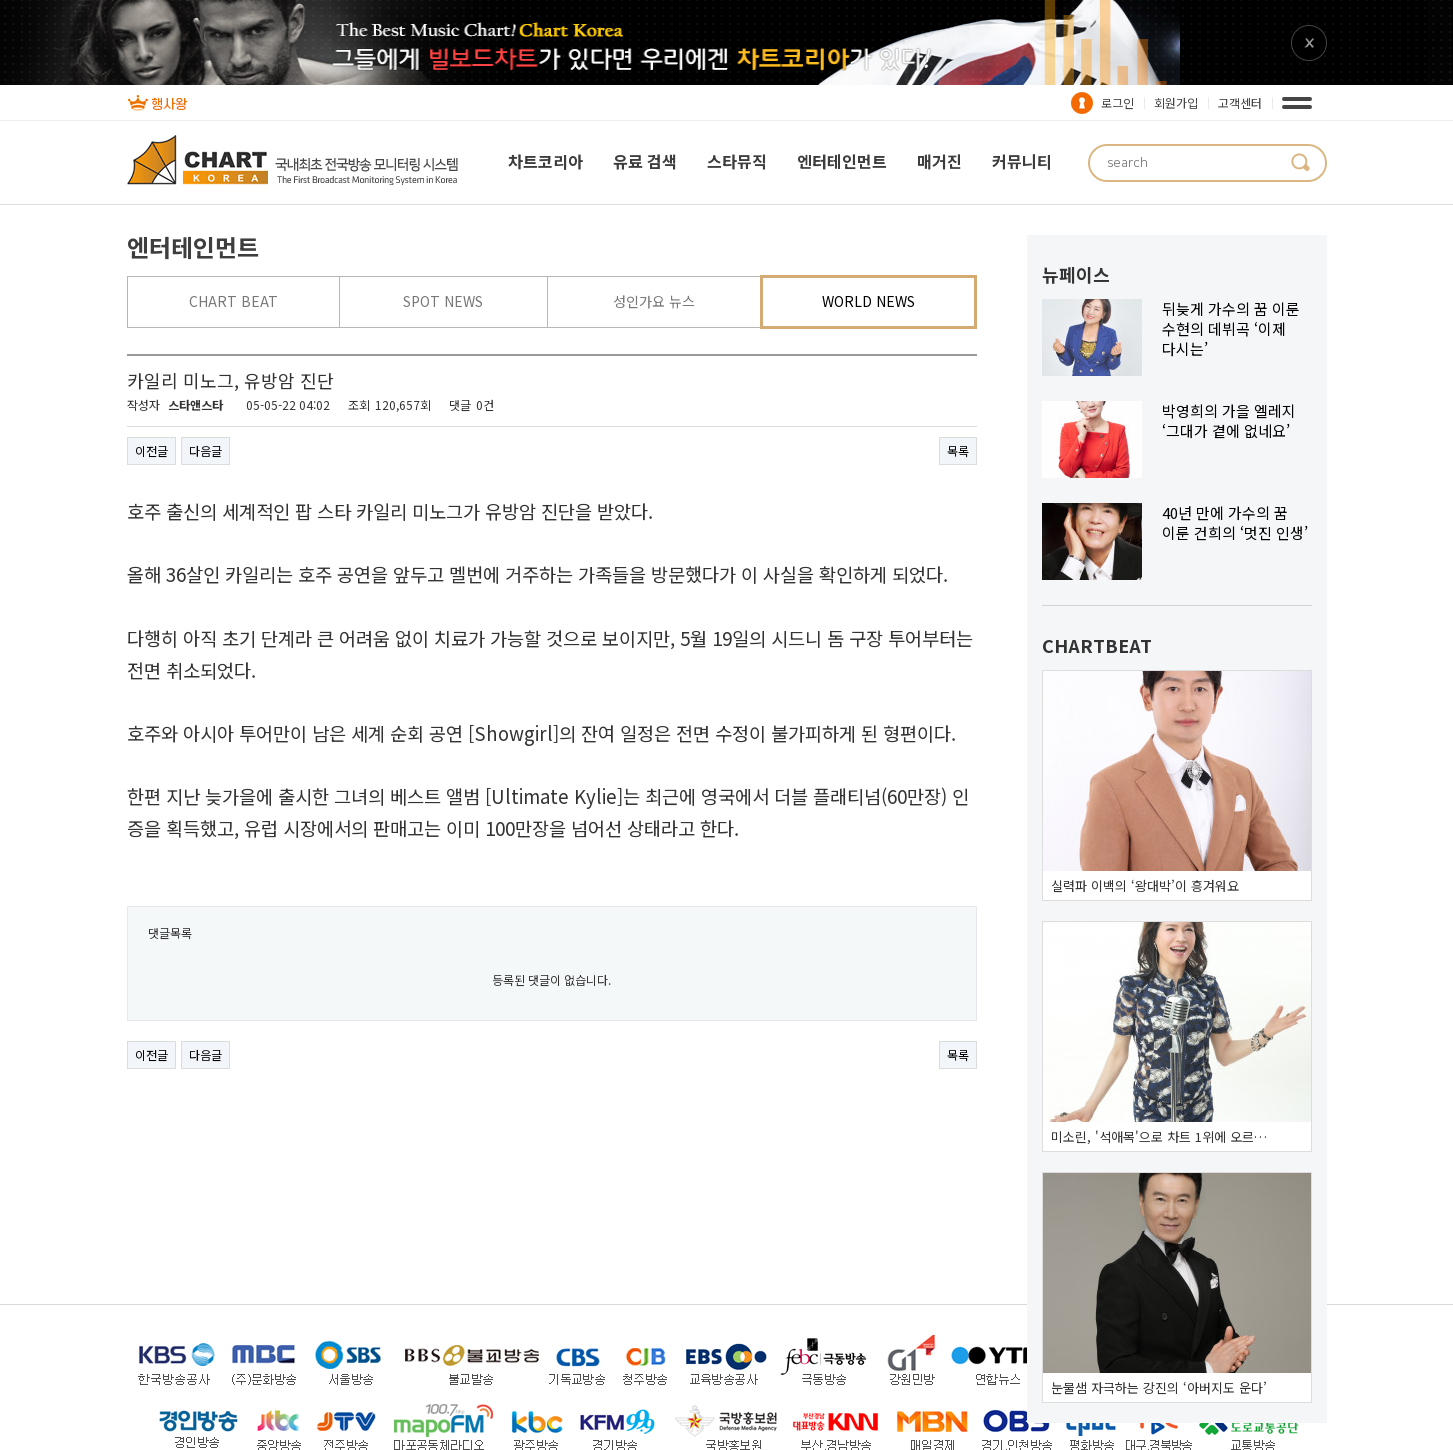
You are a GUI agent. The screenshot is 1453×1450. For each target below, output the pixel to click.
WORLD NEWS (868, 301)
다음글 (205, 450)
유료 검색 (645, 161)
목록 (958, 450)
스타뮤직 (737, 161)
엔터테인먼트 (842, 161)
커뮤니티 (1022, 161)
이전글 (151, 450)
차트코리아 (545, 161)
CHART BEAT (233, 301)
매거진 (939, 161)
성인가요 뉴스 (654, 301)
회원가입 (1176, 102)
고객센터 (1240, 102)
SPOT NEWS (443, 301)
---+---
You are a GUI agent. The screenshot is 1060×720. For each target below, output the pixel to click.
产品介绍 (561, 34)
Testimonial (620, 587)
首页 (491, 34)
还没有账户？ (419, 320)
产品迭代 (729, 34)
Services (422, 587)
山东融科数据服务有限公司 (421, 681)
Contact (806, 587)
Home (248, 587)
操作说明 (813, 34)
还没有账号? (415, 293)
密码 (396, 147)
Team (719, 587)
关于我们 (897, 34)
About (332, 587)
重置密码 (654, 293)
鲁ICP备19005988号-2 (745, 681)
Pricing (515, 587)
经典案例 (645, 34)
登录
---+---
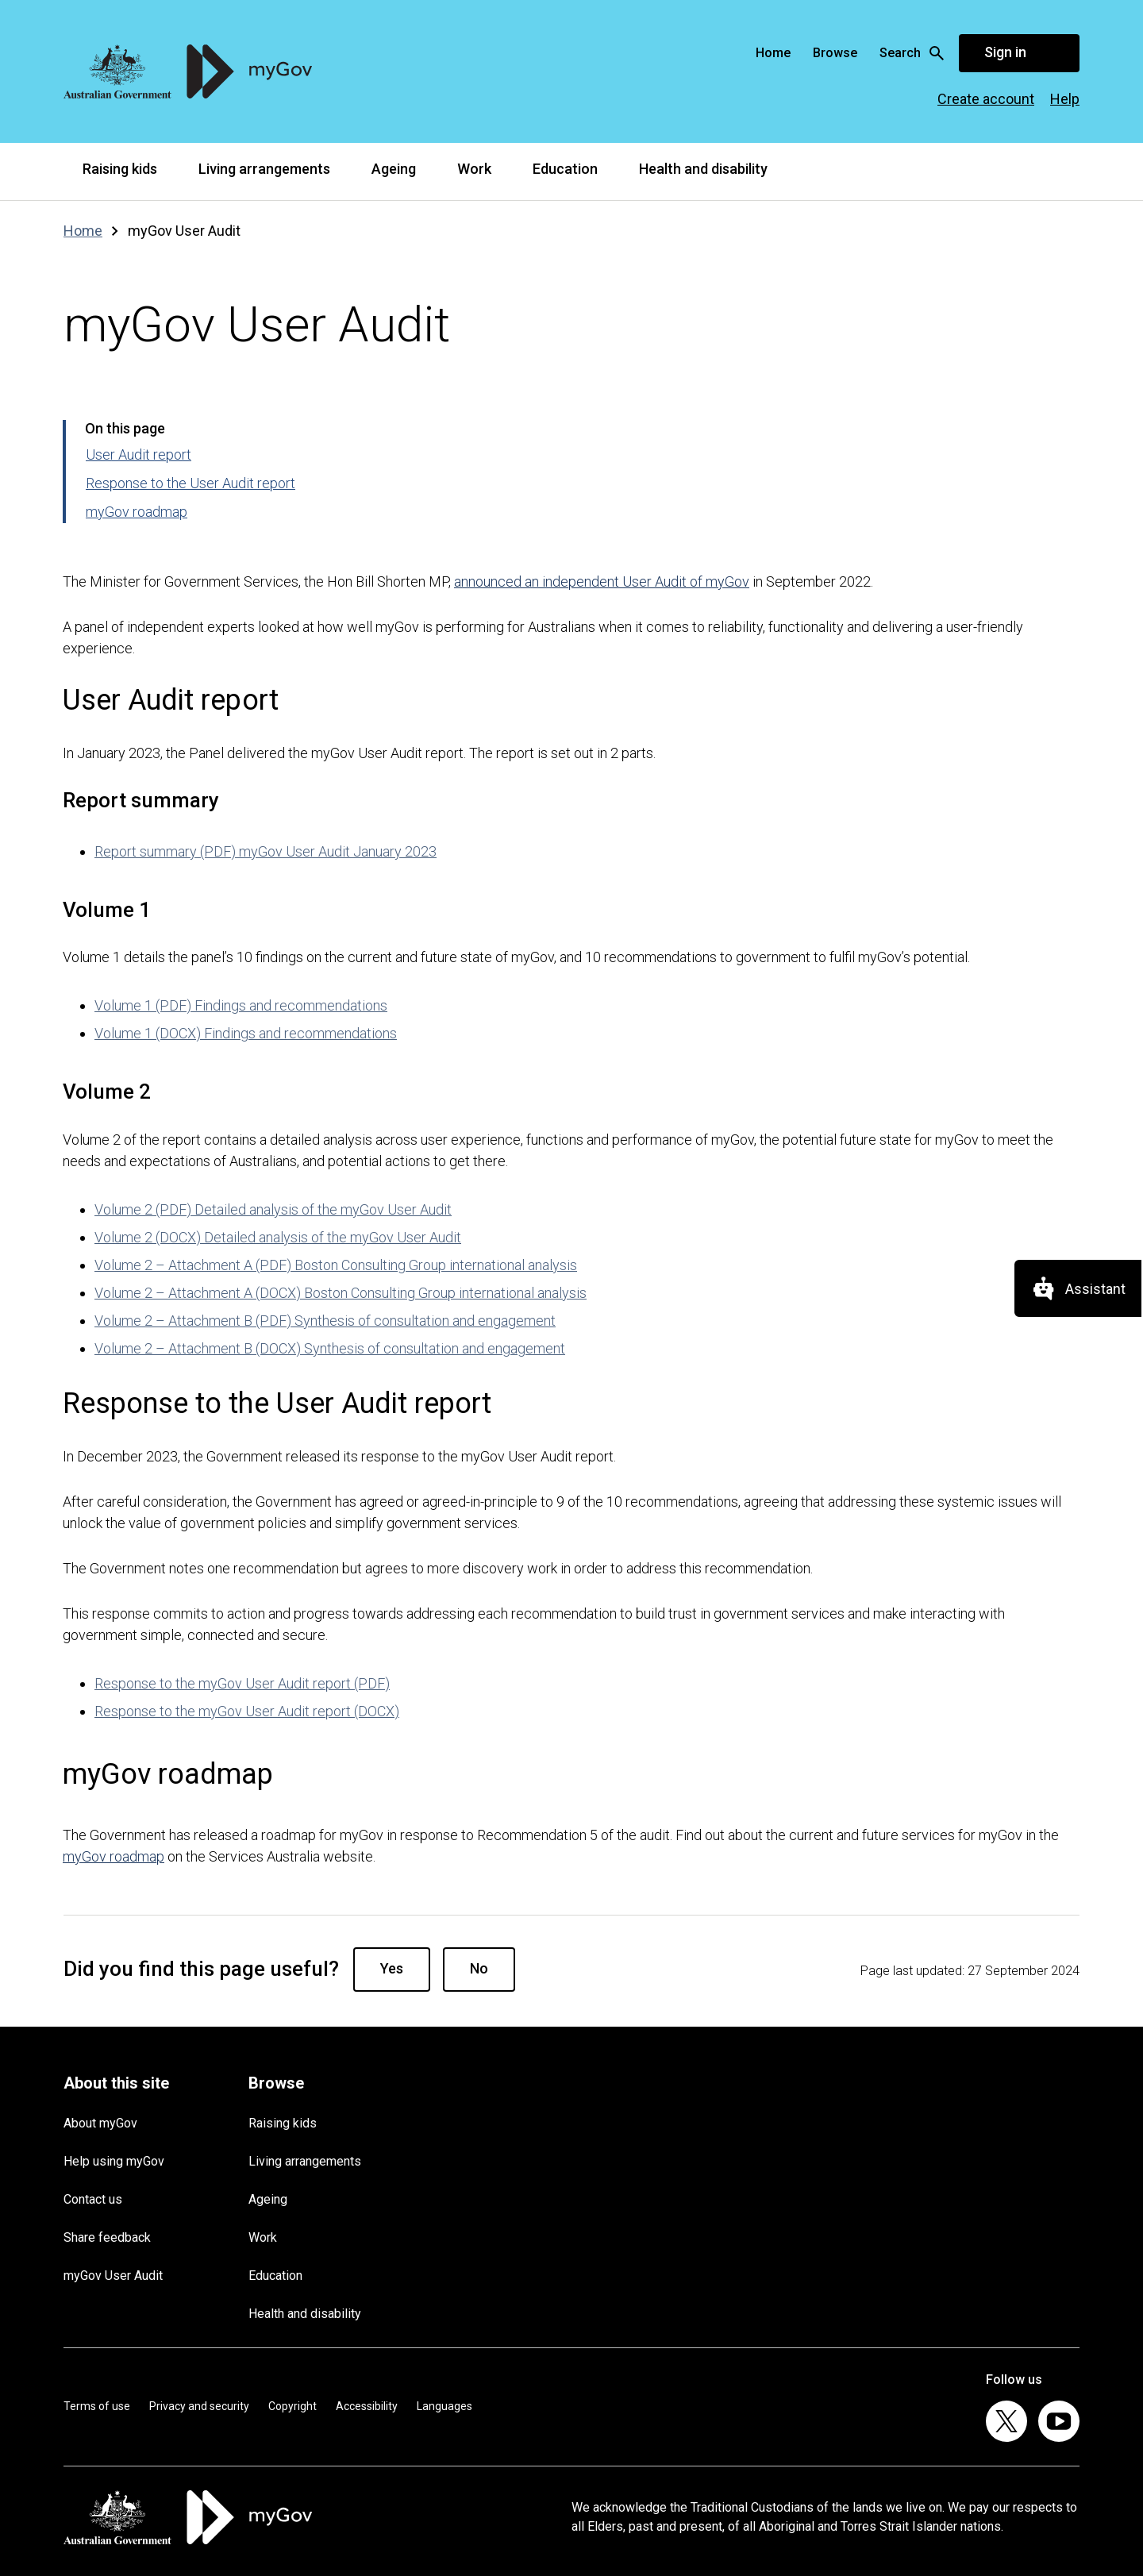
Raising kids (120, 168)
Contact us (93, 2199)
---+---
Task description: Please copy verbatim the lines of the listing above, starting at the line that contains "Contact (806, 587)" and stopping after the line that contains "经典案例 (645, 34)".

Solution:
Contact (806, 587)
Home (248, 587)
操作说明 (813, 34)
还没有账号? (415, 293)
密码 (396, 147)
Team (719, 587)
关于我们 (897, 34)
About (332, 587)
重置密码 (654, 293)
鲁ICP备19005988号-2 (745, 681)
Pricing (515, 587)
经典案例 (645, 34)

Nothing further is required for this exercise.